In talking with a number of homeschool families (and remembering my own childhood), I realized something important: families are busy! If I schedule a course to meet on Tuesdays at 9:30, then any family that has something else at that time cannot take part, and I didn’t want that. On the flip side, we have all done various self-paced, self-improvement hobbies that did not end up doing any good because there was no accountability (New Years’ Resolutions, anyone?) I decided to get the best of both worlds: Weekly accountability with daily flexibility.
The students will have assignments that they must accomplish each week. They will also interact with me and with their classmates in chat type interactions. This keeps them on schedule to actually complete the amazing accomplishments that this course coaches them through. But they have the freedom, within the week, to choose when they are going to work on the assignments. I have tried to provide enough instruction to enable the students to do the tasks that they have been assigned, but I also understand that sometimes, there needs to be some more direct instruction to clear up misunderstandings.
To accommodate this need, it will be possible to schedule “office hours” on an “as needed” basis where I would have a live conversation with one or more students. There will be some expectations of the student when they are asking for “office hours.” I will give them questions to answer in order to make sure that I understand what their question is and can best prepare to make that time as efficient and effective as possible. Office hours will be scheduled based on mutual scheduling needs and availability, and if there seems to be a topic that everyone is having problems with, I will either schedule a class session to clear it up, or I will provide additional instructional materials.
I am committed to your student’s success. But rather than limit your family’s ability to take part in the course, I prefer to give your family the flexibility to have your child work on their schedule, as long as they are getting their work done by the Friday deadline each week.
How Would I Write This Course Up On a High School Transcript?
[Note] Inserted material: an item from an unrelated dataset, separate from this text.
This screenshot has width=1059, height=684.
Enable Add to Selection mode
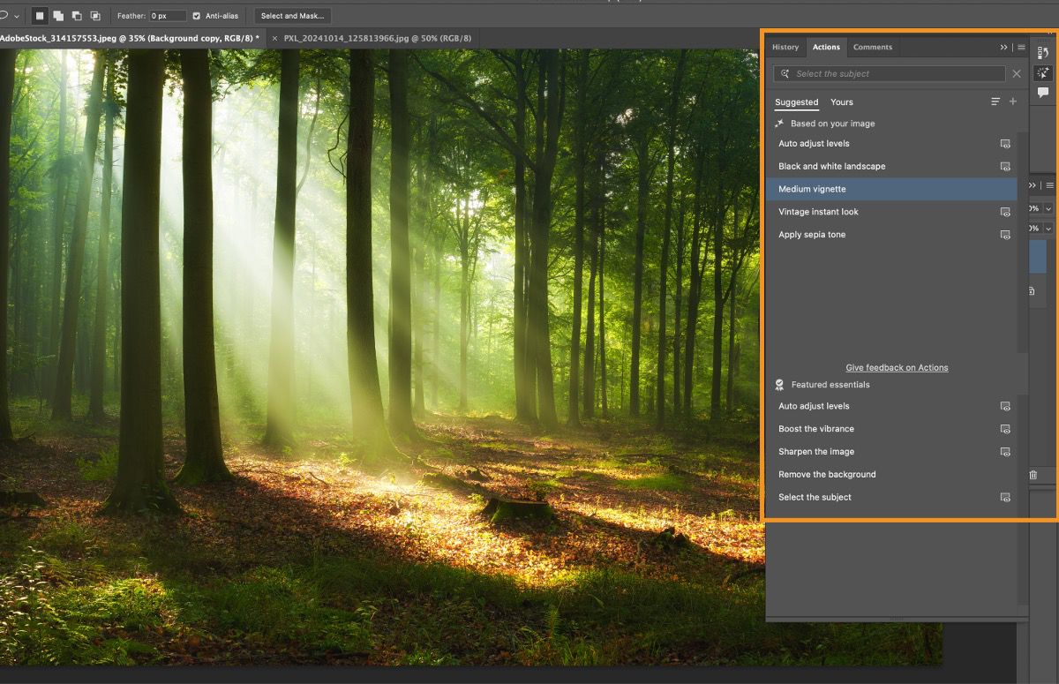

- As a Bible credit, given the extensive study of the different doctrines of the Christian faith that the student will have had to undergo in an effort to defend them
- As a Philosophy credit, given the extensive study of argumentation and logic (with its associated fallacies) that the student will have had to put into practice in making their various cases
- As an English credit, given the amount of writing that the student will have had to complete, from their planning, making their arguments, and then reflecting on them in writing in order to inform the next round of arguments.